I wonder if the same applies to career mentors.


On the 5th June, I went to two memorial events, one at Stanford for Solomon Feferman, who died last year and another  one for Danny Bobrow who was my mentor and collaborator at Xerox PARC for almost nine years. Danny died on 20th March 2017. It hurts. It does get you down.

Also missing Grisha Mints!

Tuesday, June 6, 2017

Sisterhood in Logic....




The First Workshop for Women in Logic is about to happen in Reykjavik, Iceland.

The website is  Women in Logic (WiL) Workshop19th June 2017.

The program is looking great!


(this is the new banner that my special advisor Zach Sanchez  just produced, thanks Zach!)

the previous not optimal picture was


Friday, May 12, 2017

Universal Dependencies for Textual Inference

In February 2017 I gave a talk at Nuance's AI Lab about a small experiment that I did with Alexandre Rademaker and Fabricio Chalub, from IBM Research, in Rio de Janeiro.

We used the SICK corpus created by the COMPOSES project in Italy, (devised to downplay the difficulties of language understanding), together with Parsey McParseFace,  Google's self-declared most accurate model in the world, to create logical representations of the sentences in SICK.

I reasoned that with all the fanfare about the advances of neural nets in NLP, considering that the corpus is simplified on purpose, these representations should be accurate enough to allow us to do the inferences required. Unfortunately between small errors here and there and big errors in the disambiguation, this experiment did not work the  way I expected it to.

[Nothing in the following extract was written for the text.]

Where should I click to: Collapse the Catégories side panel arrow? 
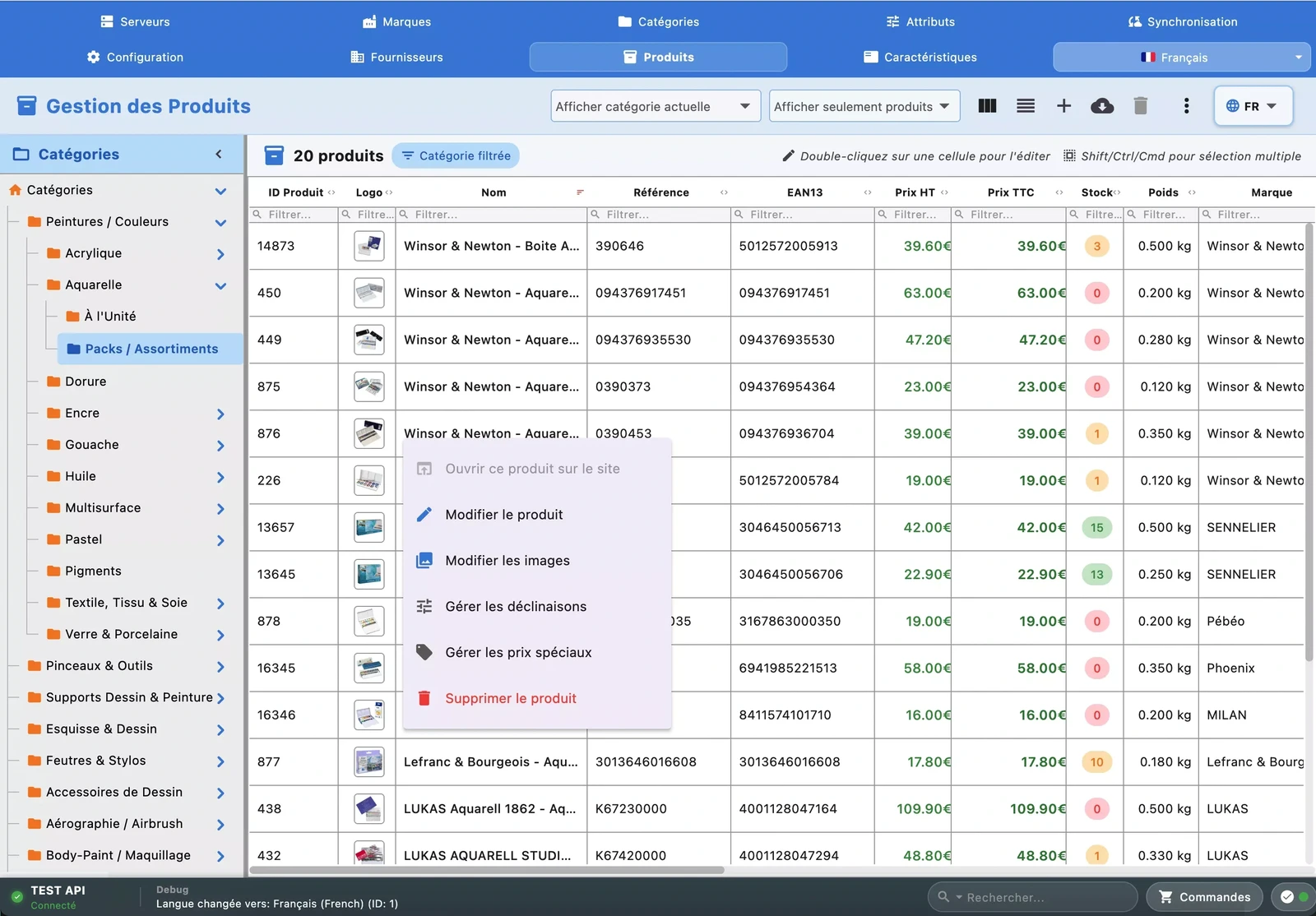pos(219,155)
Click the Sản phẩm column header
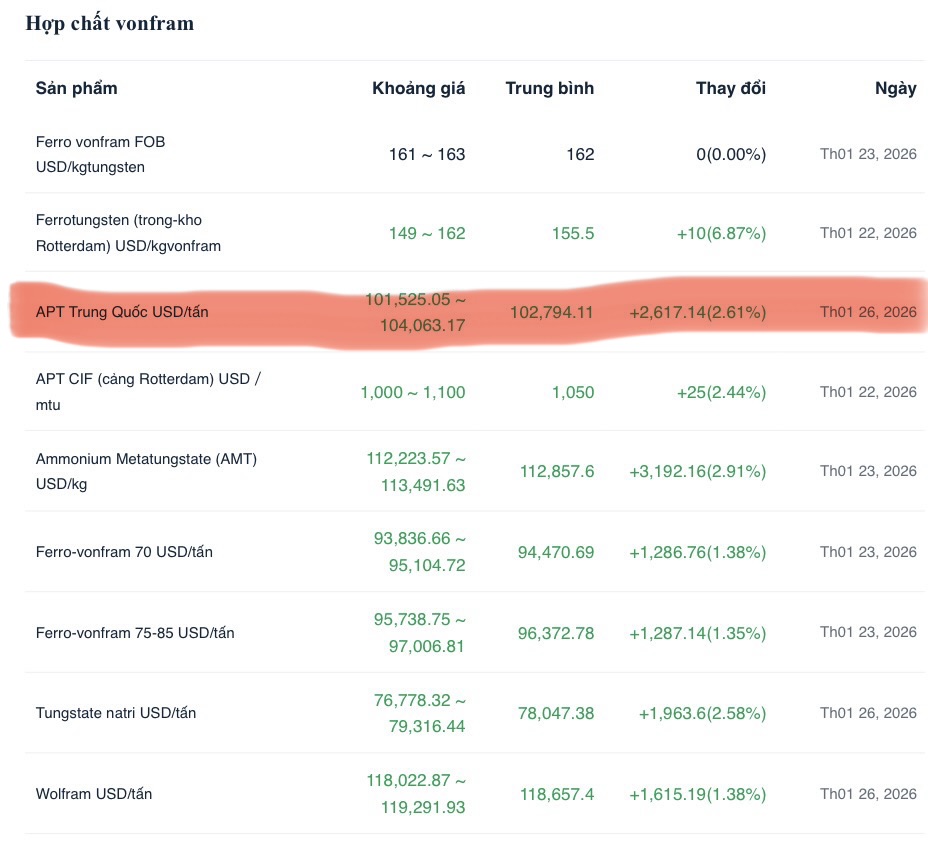Image resolution: width=928 pixels, height=841 pixels. (x=76, y=88)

You can see the slides in slideshare. Since the disambiguation, using Freeling's version of personalized PageRank, didn't work at all, we have all the possible word senses from WordNet at the moment in the GitHub repository. Now I am thinking about disambiguation, but also thinking about the kinds of inferences that we want and don't want to make. This project was suggested by Danny Bobrow several years ago.


Tuesday, May 2, 2017

Hurwitz-Radon Transformations

Looking for something else I discovered that my masters' thesis had been put online by the Maths department of PUC. Yay!!!

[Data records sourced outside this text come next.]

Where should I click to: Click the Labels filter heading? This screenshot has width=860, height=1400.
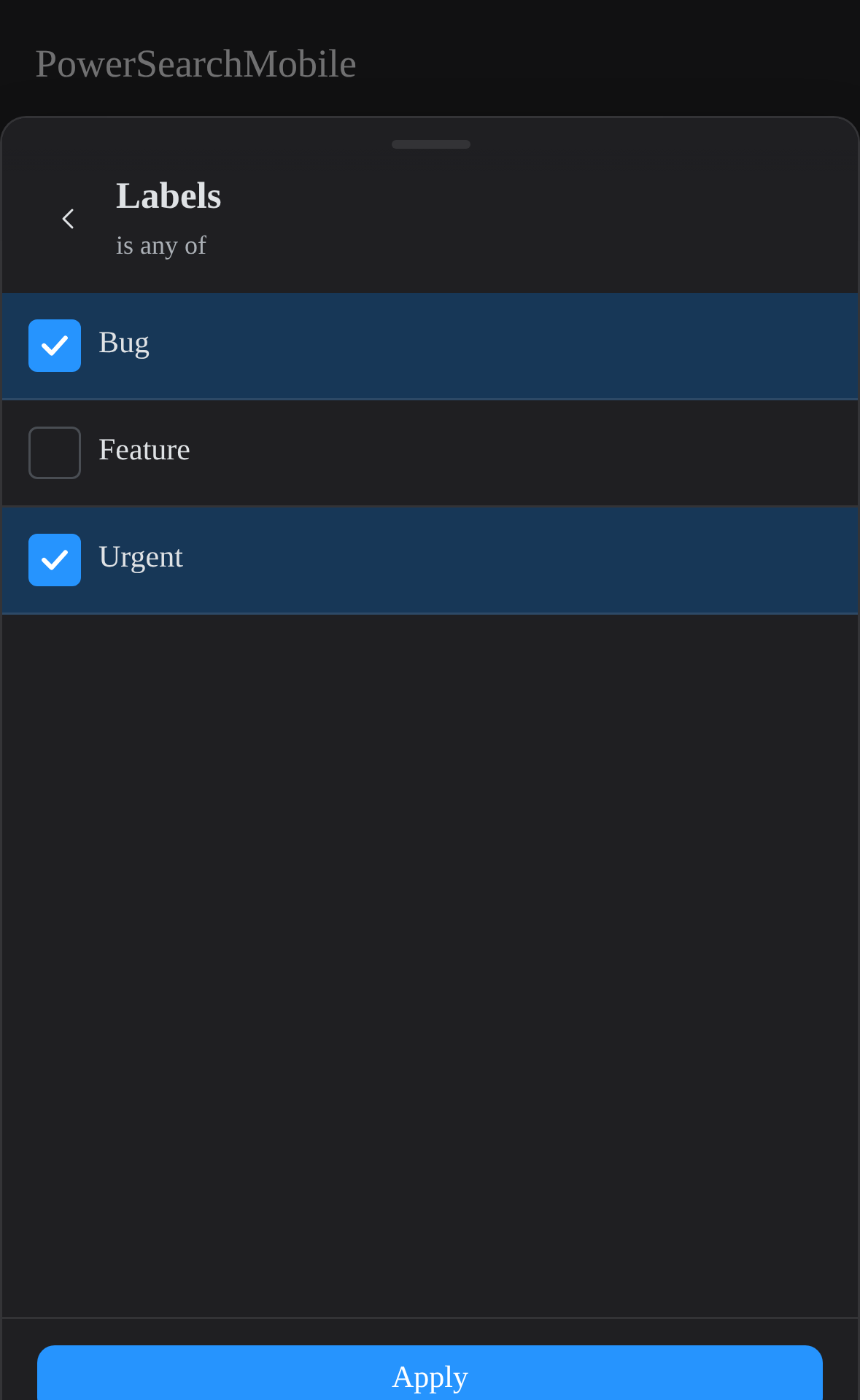click(168, 196)
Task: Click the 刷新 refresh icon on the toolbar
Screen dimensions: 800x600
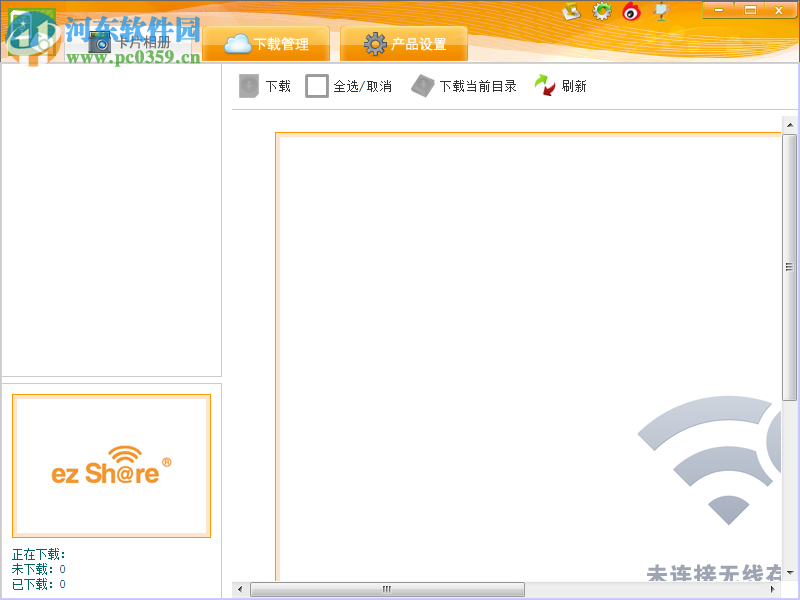Action: click(544, 85)
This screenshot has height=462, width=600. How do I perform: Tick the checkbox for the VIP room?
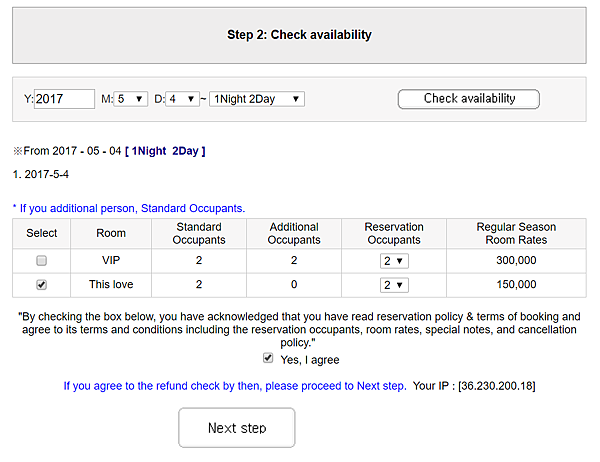click(41, 260)
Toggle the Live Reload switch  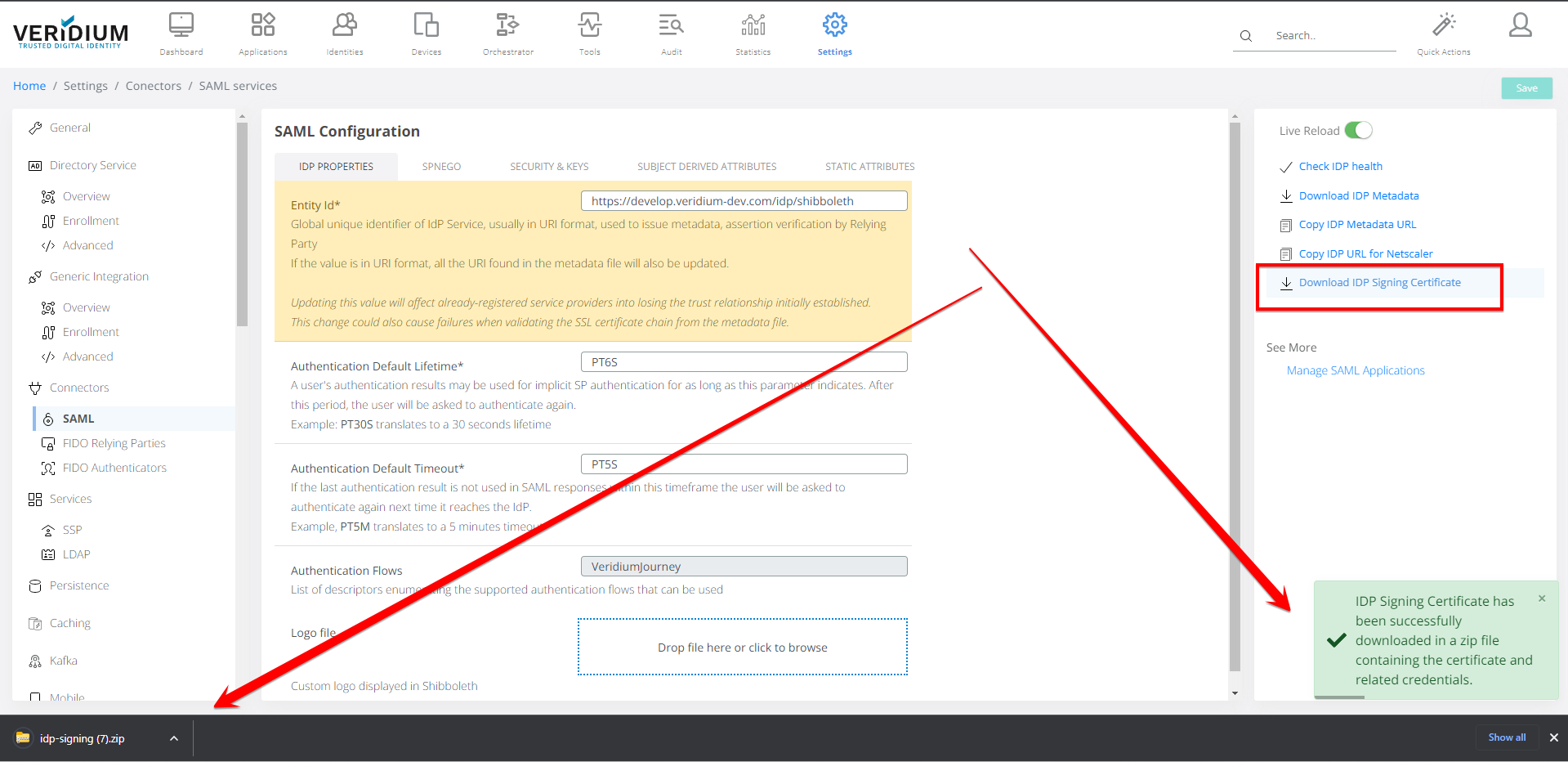point(1359,131)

Had to ask Noemi to download it for me, as it required a PUC login. (a few months back I had asked fedex to scan it for me, but they wanted 600 dollars, phew!)

My Master's supervisor Duane Randall is on the left, in the back of this very old picture.

Now I am planning to latex and translate it, as quartenions and octonions are still something I enjoy thinking about.

Friday, April 21, 2017

Among the Philosophers

 Last week I was in Seattle for the APA/ASL meeting. The APA (American Philosophy Association) is kind of new to me, I had never been to one of their meetings before.

The program for the sessions I was is in this blog post Association for Symbolic Logic at the Pacific APA | Richard Zach.   The picture was taken by Richard Zach, the organizer of the session.

Mine was a very short talk about the Lambek Calculus  and categorical models for it, using Dialectica categories. This is joint work with Harley Eades III, updating the old paper I talked about in Lambek Calculus and Dialectica Categories.

I had one very good question, on why do I not believe in the Lambek calculus as a way of modelling language. The answer is complicated and long, so it will be left for a later blog post. I have many good friends who love the Lambek calculus exactly for this application, so I have to be careful how I describe my issues. Anyways, I do love the Lambek calculus as a logical system and the slides for the short talk are in slideshare.

Friday, March 3, 2017

Legal Start-ups

I have not written for far too long. Lots of work, lots of deadlines and especially lots of reviewing. But working with other people always helps.

Sabrina Praduroux works with Luigi di Caro in the University of Torino, Italy, as part of the MIREL (MIning and REasoning with legal text) project. Last year she had a visiting fellowship  to Stanford,  and we did some work together mapping the legal start-ups in the Valley. A report was written for the MIREL workshop and it is posted at my webpage.

Reasoning with legal texts is something I would like to do more. Happily Luigi is visiting again this Summer. I don't know yet if Sabrina and Livio will be visiting too. When they come next I have to ask what the logo of MIREL is all about. I find it a bit disturbing, I must say.